Function Model RMSE (DLT / Direct) \(d\)=10 RMSE (DLT / Direct) \(d\)=50
Quadratic MLP 2.96e-5 / 2.86e-5 3.55e-3 / 3.59e-3
Quadratic ResNet 2.43e-5 / 3.00e-5 2.92e-3 / 3.25e-3
Neg-Log ResNet 7.34e-4 / 9.22e-4 1.05e-1 / 1.23e-1
Neg-Entropy ResNet 6.62e-4 / 7.41e-4 6.93e-2 / 7.27e-2

DLT achieves accuracy on par with or superior to direct learning (especially with ResNet), with comparable training time. ICNN exhibits larger errors in high dimensions, and MLP-ICNN (without skip connections) performs worst.

Architecture Comparison

Architecture Accuracy (\(d=10\)) Convexity Guarantee Symbolic Regression
MLP High
ResNet Highest
ICNN Moderate
KAN High

Exact Closed-Form Solutions via KAN

For specific convex functions (e.g., \(f(x) = \frac{1}{2}\sum x_i^2\)), KAN combined with symbolic regression recovers the exact conjugate \(f^*(y) = \frac{1}{2}\sum y_i^2\)—a result rarely achievable by purely numerical methods.
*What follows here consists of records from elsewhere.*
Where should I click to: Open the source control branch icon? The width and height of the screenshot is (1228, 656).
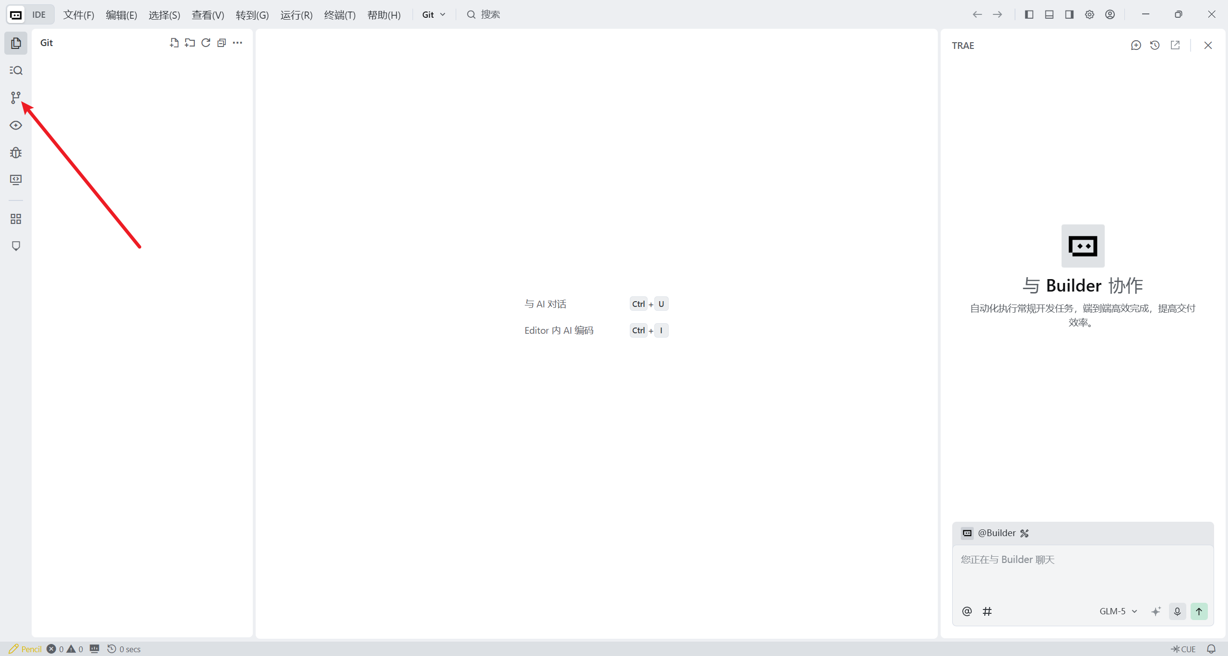tap(16, 98)
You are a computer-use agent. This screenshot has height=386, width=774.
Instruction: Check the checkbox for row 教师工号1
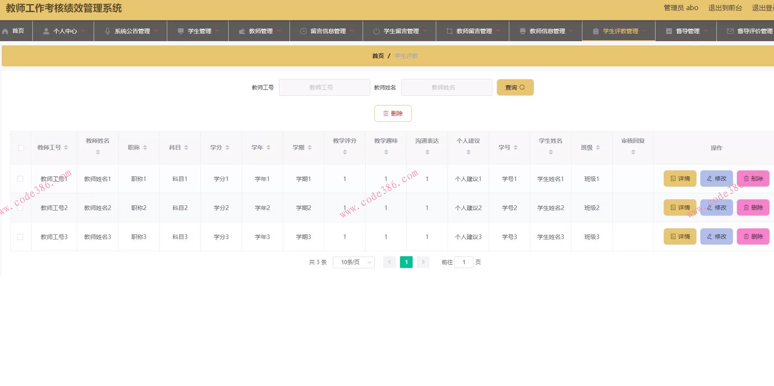pyautogui.click(x=21, y=178)
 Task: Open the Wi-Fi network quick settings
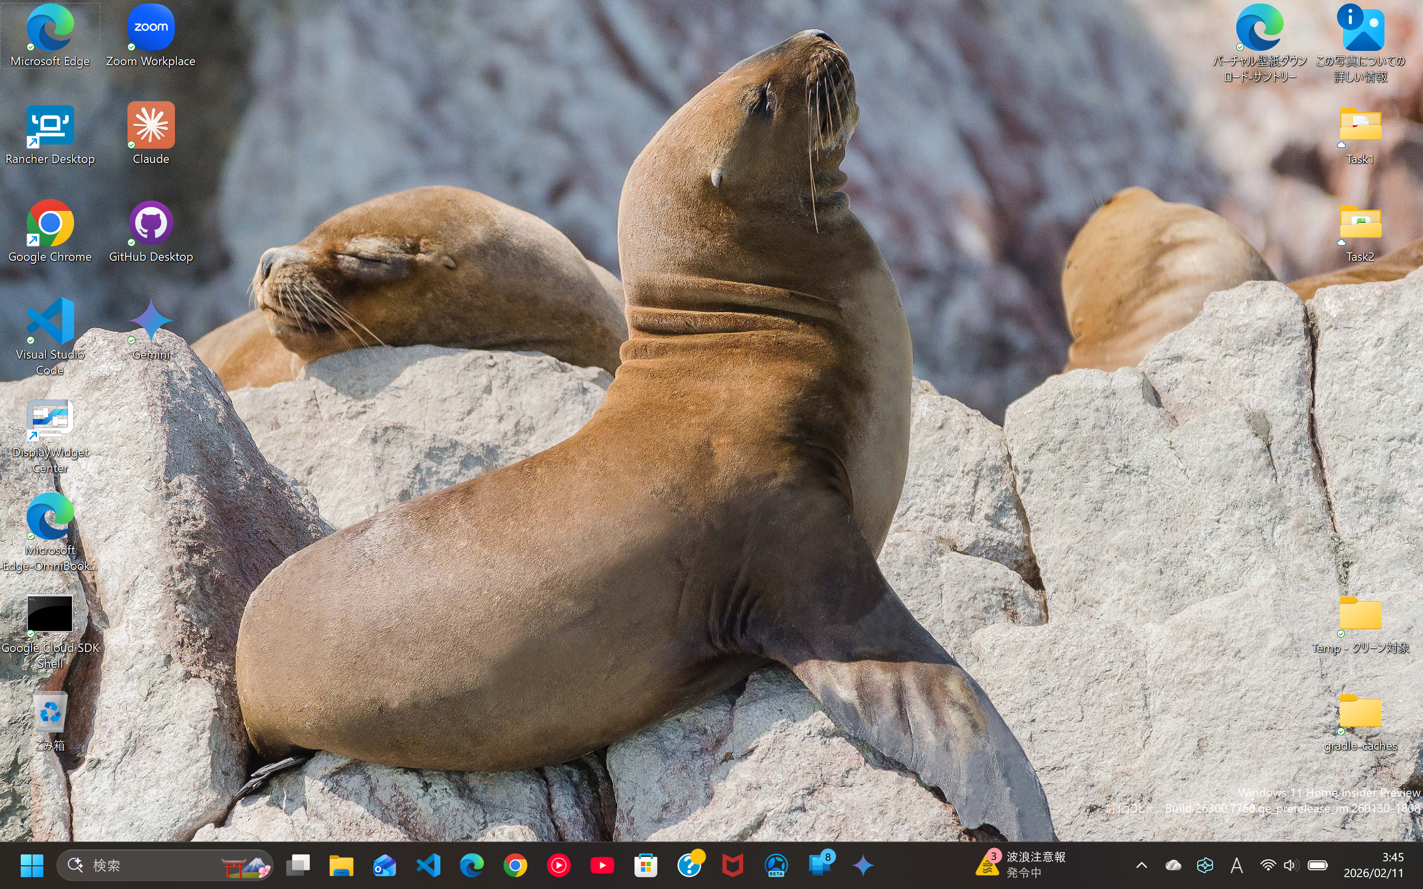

Hamilton-Jacobi PDE Application

DLT is applied to compute initial conditions for Hamilton-Jacobi equations via the Hopf formula, demonstrating practical utility in PDE-related settings.

Highlights & Insights

  • The implicit formula reframing is remarkably elegant: converting a classical \(\sup\) problem into MSE regression is conceptually simple yet previously overlooked.
  • Free a posteriori error estimation is a distinctive advantage—the accuracy of any approximation can be assessed without knowledge of the true \(f^*\).
  • KAN's ability to recover exact analytic solutions demonstrates the potential of deep learning in symbolic computation.
  • Integration with ICNN guarantees convexity, offering direct value for downstream tasks such as optimal transport.
  • The method escapes the curse of dimensionality, remaining effective at \(d=50\).

Limitations & Future Work

  • Applicable only to differentiable convex functions; non-smooth convex functions require alternative approaches.
  • Requires access to \(f(x)\) and \(\nabla f(x)\); black-box functions are not supported.
  • Sampling strategies become more complex when the image \(D\) of \(\nabla f\) is unbounded.
  • ICNN accuracy degrades notably in high dimensions (\(d=50\)), indicating a non-trivial cost for enforcing convexity.
  • No end-to-end comparison with optimal transport solvers is provided.

Rating

  • Novelty: ⭐⭐⭐⭐ The ML application of the implicit Fenchel formula offers a fresh perspective; exact solutions via KAN are a notable highlight.
  • Experimental Thoroughness: ⭐⭐⭐⭐ Covers multiple architectures × dimensions × function types × HJ-PDE applications.
  • Writing Quality: ⭐⭐⭐⭐⭐ Mathematically rigorous, clearly presented, with strong integration of theory and experiments.
  • Value: ⭐⭐⭐⭐ Provides practical utility to the convex analysis and optimal transport communities.